Funny Games is a shot-for-shot remake of Haneke’s 1997 film of the same name, only this time with an English-speaking cast (all of whom deliver superb performances). Naomi Watts, Tim Roth, and Devon Gearhart star as a family spending a week in their secluded summer house until two strangers (Michael Pitt and Brady Corbet) arrive at the front door. The two then put the family through a series of brutal “games,” placing the ultimate bet that husband, wife, and child will all be dead by morning.
Horrible things may happen to the family, but this violence is rarely shown. The reactions of the family, as they watch each other being tortured, are more terrifying than any products of makeup effects or CGI.
Haneke definitely has an agenda and his point is clear - audiences, which consistently pay for violent films, are proponents to an increasingly violent society. He knows that many will come to this film expecting it to be a nonstop thrill-ride, and he wants to show them what real violence is actually like.
Nothing in this film is taboo with women, children, and animals all being fair game.

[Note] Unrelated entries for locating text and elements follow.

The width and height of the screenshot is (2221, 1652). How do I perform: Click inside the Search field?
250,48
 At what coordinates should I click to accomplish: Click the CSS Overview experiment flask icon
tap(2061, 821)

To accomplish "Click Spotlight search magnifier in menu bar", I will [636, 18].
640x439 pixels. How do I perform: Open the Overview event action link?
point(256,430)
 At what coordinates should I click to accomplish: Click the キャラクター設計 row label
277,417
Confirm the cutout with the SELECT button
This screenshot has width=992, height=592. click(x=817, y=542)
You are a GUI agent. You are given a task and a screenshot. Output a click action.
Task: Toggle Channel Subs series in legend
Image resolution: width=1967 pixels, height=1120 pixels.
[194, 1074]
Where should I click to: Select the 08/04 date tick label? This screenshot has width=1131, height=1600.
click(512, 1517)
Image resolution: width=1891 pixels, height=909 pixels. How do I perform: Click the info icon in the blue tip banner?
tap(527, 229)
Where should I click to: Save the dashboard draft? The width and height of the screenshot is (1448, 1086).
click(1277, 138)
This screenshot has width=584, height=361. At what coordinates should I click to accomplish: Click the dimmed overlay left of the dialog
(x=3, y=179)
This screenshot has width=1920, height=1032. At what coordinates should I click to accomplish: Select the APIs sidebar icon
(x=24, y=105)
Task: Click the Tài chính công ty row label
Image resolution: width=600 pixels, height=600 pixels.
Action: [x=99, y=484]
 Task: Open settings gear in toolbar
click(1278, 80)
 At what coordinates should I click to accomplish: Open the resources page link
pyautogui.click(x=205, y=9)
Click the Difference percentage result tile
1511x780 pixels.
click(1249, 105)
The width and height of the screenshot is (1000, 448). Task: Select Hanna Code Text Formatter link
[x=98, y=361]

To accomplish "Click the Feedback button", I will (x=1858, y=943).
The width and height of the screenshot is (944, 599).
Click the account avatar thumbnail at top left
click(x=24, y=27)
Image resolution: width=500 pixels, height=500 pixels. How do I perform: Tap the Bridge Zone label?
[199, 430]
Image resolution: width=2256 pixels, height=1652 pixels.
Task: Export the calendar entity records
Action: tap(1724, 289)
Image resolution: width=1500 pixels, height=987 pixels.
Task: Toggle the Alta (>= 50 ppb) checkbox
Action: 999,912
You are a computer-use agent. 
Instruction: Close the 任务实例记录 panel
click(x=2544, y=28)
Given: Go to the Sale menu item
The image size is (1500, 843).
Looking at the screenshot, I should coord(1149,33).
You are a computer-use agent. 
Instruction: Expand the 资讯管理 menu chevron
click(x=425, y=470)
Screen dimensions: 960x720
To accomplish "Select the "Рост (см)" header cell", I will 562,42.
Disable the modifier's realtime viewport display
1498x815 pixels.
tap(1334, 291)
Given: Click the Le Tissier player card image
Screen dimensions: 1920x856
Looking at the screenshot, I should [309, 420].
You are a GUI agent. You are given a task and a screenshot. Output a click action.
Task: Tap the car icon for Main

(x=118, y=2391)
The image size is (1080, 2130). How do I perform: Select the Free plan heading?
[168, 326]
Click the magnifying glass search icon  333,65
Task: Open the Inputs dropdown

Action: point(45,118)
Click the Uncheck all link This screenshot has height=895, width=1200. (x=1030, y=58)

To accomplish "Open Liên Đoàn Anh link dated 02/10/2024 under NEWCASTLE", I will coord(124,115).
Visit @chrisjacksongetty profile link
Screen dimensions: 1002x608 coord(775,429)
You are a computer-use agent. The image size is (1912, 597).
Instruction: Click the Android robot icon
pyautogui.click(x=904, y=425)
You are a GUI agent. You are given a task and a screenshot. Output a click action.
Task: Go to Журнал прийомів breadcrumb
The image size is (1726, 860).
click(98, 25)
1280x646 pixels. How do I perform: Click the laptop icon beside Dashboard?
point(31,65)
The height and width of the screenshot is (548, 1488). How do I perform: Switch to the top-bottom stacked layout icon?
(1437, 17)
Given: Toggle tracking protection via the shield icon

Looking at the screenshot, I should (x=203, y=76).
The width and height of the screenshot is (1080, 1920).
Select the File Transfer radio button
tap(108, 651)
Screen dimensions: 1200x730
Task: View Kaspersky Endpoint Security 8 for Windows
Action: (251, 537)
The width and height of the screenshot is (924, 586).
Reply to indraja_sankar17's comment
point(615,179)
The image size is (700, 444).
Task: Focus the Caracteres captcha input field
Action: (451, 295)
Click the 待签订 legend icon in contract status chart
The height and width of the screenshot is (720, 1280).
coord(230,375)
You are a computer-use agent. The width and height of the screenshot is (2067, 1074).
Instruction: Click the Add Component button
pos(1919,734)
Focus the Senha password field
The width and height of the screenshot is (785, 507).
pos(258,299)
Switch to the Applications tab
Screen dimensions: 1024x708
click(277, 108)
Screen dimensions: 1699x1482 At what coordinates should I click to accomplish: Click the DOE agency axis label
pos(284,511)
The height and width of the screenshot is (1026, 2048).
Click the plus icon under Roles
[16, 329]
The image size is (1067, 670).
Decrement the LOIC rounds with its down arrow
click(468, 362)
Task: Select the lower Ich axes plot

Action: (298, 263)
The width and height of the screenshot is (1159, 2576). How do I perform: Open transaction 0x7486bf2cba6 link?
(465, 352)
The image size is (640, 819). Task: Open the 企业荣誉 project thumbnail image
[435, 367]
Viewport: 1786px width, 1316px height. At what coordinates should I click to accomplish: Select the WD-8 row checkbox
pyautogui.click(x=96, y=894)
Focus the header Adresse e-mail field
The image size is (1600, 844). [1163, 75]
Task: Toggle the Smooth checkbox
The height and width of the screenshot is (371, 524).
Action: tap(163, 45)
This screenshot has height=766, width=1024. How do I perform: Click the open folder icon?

Haneke points out to the audience, not so subtly, that they have paid to see this family’s torture, so the blame falls on the audience if feelings of discomfort arise. “You’re rooting for them (meaning Watts, Roth, and Gearhart), aren’t you?” the villain asks the audience directly. Haneke knows that the audience wants the family to survive, and he takes great joy in smashing these hopes to the ground.
Funny Games hates its audience and, for thinking violence is fun, they are treated to a two-hour spanking. I left the theater feeling fascinated and disturbed, and to this moment I still cannot get Funny Games out of my head. The film is hard to sit through, ugly, and mean, yet it never declares itself anything more. Funny Games will have you in its grip from start to finish, and although the film is horrendous on almost every level, it will make you squirm and think simultaneously. Such a feeling is refreshing, albeit somewhat bittersweet.


MPAA Rating: R
Jeff Brandt (Jeff Brandt) said on Mar. 25, 2008 at 1:55 am:
I'm glad someone likes this, because I wanted to see it, but I also noticed that most major critics rated it poorly.